[Items from a data source]
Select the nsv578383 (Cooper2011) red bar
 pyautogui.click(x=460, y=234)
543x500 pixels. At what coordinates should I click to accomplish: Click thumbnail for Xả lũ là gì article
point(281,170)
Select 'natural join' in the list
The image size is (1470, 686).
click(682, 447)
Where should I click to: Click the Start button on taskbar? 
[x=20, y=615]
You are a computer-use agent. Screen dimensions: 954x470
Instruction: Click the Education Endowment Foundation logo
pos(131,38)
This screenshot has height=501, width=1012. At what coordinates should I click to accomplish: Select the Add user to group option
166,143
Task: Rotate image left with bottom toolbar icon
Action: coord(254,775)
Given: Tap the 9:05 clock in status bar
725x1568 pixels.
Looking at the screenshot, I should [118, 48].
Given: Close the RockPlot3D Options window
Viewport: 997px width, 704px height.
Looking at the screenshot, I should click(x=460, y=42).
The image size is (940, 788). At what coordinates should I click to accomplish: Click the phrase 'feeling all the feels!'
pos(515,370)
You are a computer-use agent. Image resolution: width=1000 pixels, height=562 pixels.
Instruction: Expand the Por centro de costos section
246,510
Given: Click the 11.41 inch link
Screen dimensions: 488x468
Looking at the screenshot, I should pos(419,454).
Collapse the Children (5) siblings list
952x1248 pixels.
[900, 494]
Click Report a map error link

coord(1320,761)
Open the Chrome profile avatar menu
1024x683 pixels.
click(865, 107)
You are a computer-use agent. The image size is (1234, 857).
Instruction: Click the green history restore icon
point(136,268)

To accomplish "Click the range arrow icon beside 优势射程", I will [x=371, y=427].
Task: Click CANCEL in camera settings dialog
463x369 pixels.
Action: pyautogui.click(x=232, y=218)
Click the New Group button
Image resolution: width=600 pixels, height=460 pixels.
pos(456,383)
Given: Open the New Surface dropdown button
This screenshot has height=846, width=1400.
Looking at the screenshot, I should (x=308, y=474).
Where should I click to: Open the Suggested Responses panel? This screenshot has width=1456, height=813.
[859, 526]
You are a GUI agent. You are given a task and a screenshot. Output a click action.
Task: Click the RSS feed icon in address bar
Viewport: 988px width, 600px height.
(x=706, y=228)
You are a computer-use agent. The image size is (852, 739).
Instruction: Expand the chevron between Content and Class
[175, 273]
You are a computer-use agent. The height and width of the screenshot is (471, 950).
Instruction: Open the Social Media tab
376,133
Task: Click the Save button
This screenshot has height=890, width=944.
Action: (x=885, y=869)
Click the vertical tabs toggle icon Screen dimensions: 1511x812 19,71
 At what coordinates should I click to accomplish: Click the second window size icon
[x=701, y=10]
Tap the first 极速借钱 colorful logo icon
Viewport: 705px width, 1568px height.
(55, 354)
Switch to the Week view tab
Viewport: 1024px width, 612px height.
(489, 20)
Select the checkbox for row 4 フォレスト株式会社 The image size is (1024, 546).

:: TASK DETAILS ::
Write the data out again in full and exactly.

:: ANSWER TO THIS EXERCISE ::
Select the nsv578383 (Cooper2011) red bar
 pyautogui.click(x=460, y=234)
543x500 pixels. At what coordinates should I click to accomplish: Click thumbnail for Xả lũ là gì article
point(281,170)
Select 'natural join' in the list
The image size is (1470, 686).
click(682, 447)
Where should I click to: Click the Start button on taskbar? 
[x=20, y=615]
You are a computer-use agent. Screen dimensions: 954x470
Instruction: Click the Education Endowment Foundation logo
pos(131,38)
This screenshot has height=501, width=1012. At what coordinates should I click to accomplish: Select the Add user to group option
166,143
Task: Rotate image left with bottom toolbar icon
Action: coord(254,775)
Given: Tap the 9:05 clock in status bar
725x1568 pixels.
Looking at the screenshot, I should [118, 48].
Given: Close the RockPlot3D Options window
Viewport: 997px width, 704px height.
Looking at the screenshot, I should click(x=460, y=42).
The image size is (940, 788). At what coordinates should I click to accomplish: Click the phrase 'feeling all the feels!'
pos(515,370)
You are a computer-use agent. Image resolution: width=1000 pixels, height=562 pixels.
Instruction: Expand the Por centro de costos section
246,510
Given: Click the 11.41 inch link
Screen dimensions: 488x468
Looking at the screenshot, I should pos(419,454).
Collapse the Children (5) siblings list
952x1248 pixels.
[900, 494]
Click Report a map error link

coord(1320,761)
Open the Chrome profile avatar menu
1024x683 pixels.
click(865, 107)
You are a computer-use agent. The image size is (1234, 857).
Instruction: Click the green history restore icon
point(136,268)

To accomplish "Click the range arrow icon beside 优势射程", I will [x=371, y=427].
Task: Click CANCEL in camera settings dialog
463x369 pixels.
Action: pyautogui.click(x=232, y=218)
Click the New Group button
Image resolution: width=600 pixels, height=460 pixels.
pos(456,383)
Given: Open the New Surface dropdown button
This screenshot has height=846, width=1400.
Looking at the screenshot, I should (x=308, y=474).
Where should I click to: Open the Suggested Responses panel? This screenshot has width=1456, height=813.
[859, 526]
You are a GUI agent. You are given a task and a screenshot. Output a click action.
Task: Click the RSS feed icon in address bar
Viewport: 988px width, 600px height.
(x=706, y=228)
You are a computer-use agent. The image size is (852, 739).
Instruction: Expand the chevron between Content and Class
[175, 273]
You are a computer-use agent. The height and width of the screenshot is (471, 950).
Instruction: Open the Social Media tab
376,133
Task: Click the Save button
This screenshot has height=890, width=944.
Action: (x=885, y=869)
Click the vertical tabs toggle icon Screen dimensions: 1511x812 19,71
 At what coordinates should I click to accomplish: Click the second window size icon
[x=701, y=10]
Tap the first 极速借钱 colorful logo icon
Viewport: 705px width, 1568px height.
(55, 354)
Switch to the Week view tab
Viewport: 1024px width, 612px height.
(489, 20)
Select the checkbox for row 4 フォレスト株式会社 The image size is (1024, 546).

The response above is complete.